[Saved entries]
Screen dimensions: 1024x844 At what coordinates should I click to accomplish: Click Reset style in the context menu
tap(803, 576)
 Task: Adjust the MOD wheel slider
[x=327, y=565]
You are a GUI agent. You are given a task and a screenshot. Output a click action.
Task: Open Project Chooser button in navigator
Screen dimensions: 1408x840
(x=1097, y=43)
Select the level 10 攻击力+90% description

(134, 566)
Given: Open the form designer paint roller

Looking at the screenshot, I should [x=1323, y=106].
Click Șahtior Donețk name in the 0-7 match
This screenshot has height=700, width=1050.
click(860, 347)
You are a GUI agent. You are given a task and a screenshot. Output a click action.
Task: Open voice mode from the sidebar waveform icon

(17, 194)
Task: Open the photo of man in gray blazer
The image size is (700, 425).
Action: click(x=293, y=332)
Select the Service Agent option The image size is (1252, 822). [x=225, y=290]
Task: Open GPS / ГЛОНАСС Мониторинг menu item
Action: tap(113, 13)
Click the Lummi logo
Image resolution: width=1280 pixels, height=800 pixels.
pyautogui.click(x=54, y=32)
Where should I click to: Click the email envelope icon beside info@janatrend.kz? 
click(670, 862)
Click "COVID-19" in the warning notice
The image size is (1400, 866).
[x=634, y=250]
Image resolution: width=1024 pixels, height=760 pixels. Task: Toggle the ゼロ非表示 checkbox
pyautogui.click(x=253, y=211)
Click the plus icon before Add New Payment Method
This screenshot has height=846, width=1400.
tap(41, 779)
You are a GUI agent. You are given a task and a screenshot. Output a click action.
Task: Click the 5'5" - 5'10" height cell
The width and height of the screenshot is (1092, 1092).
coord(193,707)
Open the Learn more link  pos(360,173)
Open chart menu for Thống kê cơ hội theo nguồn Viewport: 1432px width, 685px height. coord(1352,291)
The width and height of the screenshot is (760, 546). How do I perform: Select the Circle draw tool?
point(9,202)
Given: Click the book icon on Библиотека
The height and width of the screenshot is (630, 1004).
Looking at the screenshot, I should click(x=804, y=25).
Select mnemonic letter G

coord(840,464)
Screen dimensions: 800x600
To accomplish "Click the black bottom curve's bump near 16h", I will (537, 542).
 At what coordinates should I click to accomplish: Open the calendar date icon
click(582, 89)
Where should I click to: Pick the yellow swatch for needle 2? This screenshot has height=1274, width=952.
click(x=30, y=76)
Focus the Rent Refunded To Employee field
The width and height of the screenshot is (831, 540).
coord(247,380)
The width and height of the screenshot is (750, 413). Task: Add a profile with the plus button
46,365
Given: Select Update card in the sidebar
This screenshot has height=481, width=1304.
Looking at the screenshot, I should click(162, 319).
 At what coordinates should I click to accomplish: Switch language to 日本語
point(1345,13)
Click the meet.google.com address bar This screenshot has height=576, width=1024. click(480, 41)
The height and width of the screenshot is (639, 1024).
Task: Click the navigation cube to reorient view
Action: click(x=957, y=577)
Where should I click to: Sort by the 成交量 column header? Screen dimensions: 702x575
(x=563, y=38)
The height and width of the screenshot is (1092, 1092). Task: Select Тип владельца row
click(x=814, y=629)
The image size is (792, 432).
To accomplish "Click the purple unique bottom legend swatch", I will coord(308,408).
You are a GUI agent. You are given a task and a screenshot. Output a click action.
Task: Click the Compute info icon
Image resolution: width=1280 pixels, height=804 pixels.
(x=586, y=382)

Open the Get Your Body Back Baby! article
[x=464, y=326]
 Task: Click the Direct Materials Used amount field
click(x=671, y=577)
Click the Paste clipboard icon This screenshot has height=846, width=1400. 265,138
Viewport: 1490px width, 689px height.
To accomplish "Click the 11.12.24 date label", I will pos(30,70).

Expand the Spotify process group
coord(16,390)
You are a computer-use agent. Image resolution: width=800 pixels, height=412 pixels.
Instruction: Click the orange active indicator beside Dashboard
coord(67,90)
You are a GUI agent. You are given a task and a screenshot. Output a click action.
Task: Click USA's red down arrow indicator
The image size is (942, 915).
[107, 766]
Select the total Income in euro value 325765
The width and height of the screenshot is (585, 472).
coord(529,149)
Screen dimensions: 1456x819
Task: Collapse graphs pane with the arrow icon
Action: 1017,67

- [What you need to do] Go through the records. Copy each line where "Viewport" appears.

- [Response for this exercise]
Open chart menu for Thống kê cơ hội theo nguồn Viewport: 1432px width, 685px height. coord(1352,291)
Viewport: 1490px width, 689px height.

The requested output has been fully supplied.